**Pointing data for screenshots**
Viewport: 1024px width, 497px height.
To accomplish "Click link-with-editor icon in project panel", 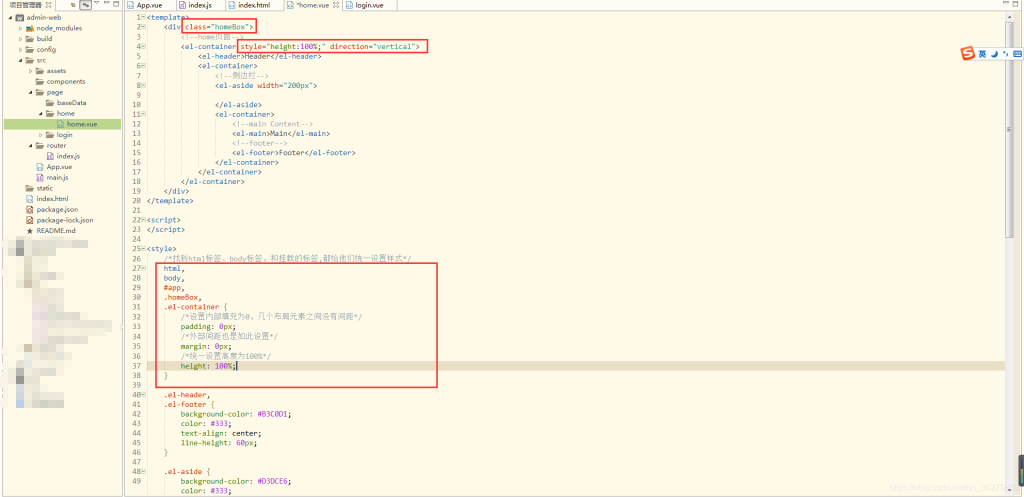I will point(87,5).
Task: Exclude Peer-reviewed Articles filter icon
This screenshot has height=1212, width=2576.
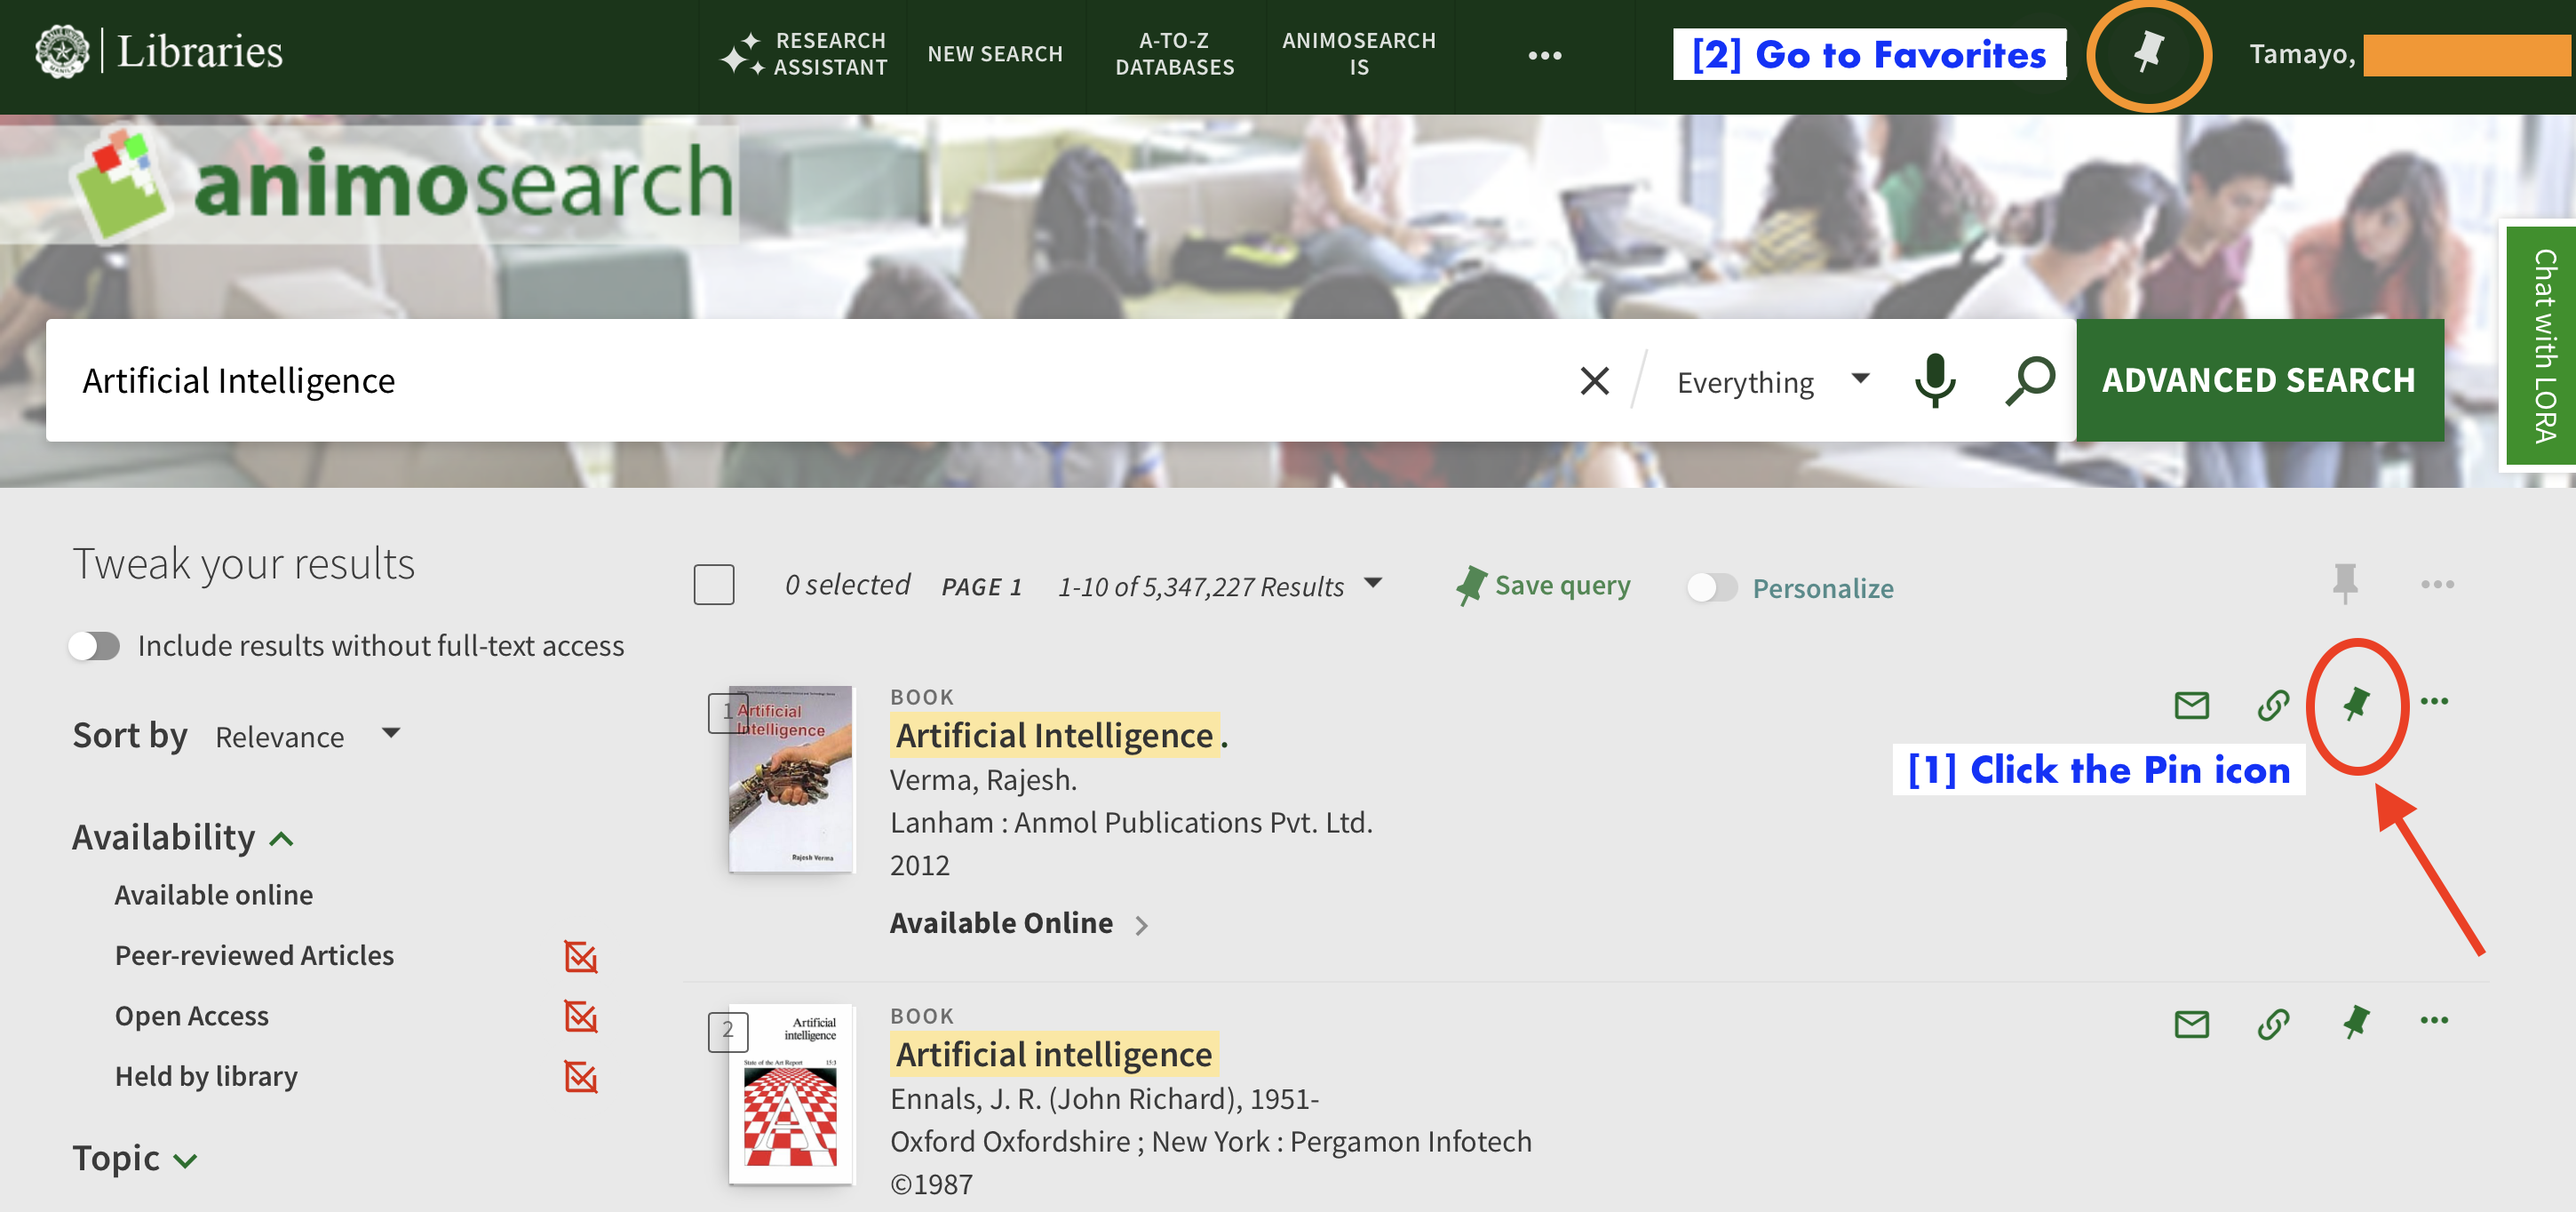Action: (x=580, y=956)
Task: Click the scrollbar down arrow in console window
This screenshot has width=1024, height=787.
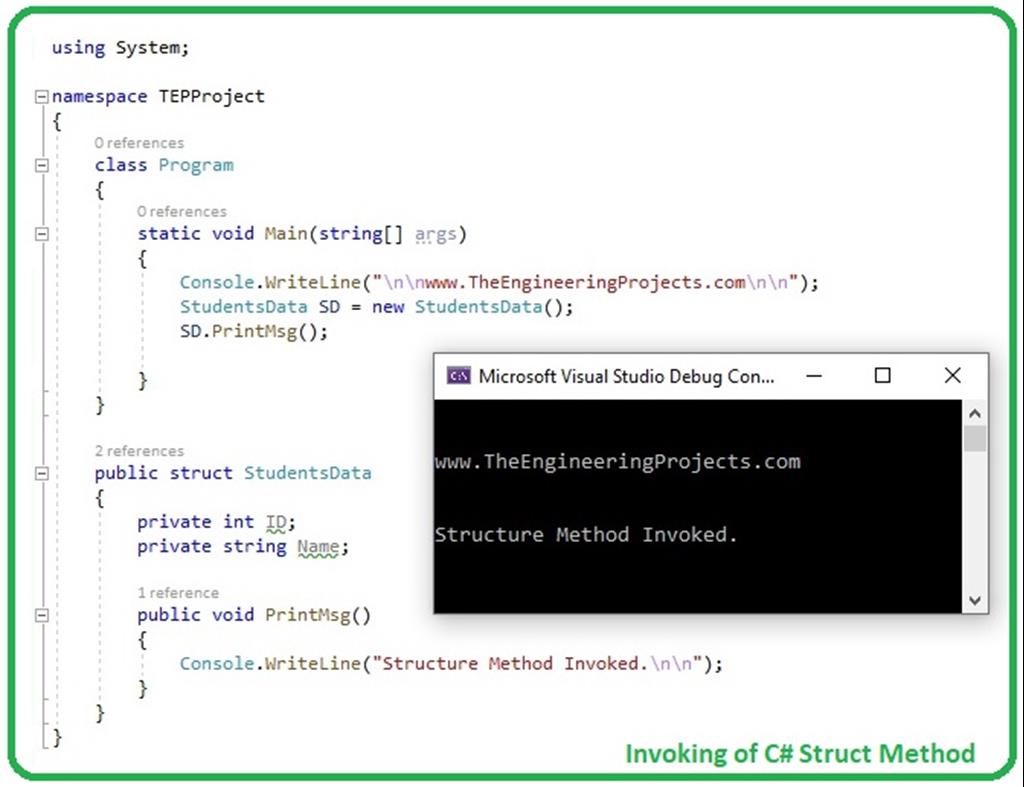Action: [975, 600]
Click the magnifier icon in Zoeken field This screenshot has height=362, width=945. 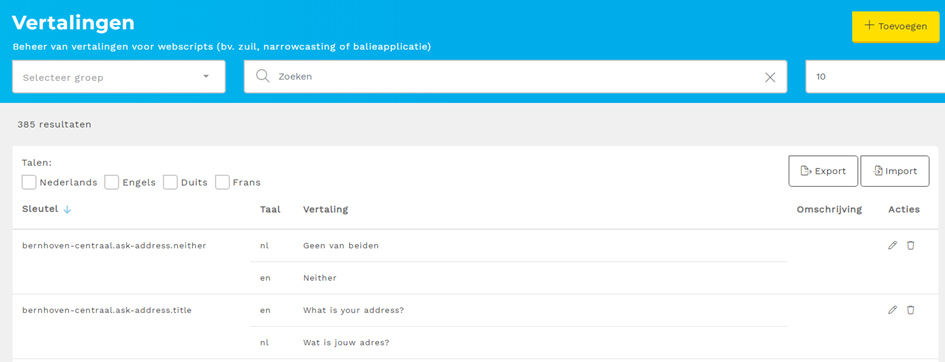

**Problem**
From the listing, rescale the lines between the one holding "Task: Exclude Peer-reviewed" and the one holding "Action: [975, 600]", inclusive, and give them again with the requests. Multiply every coordinate in the answers by 1.4 and round to whole numbers, with halves going up, and leave the pictures out.

**The response**
Task: Exclude Peer-reviewed Articles filter icon
This screenshot has height=1212, width=2576.
Action: (x=812, y=1338)
Task: Click the scrollbar down arrow in console window
This screenshot has width=1024, height=787.
Action: [1365, 840]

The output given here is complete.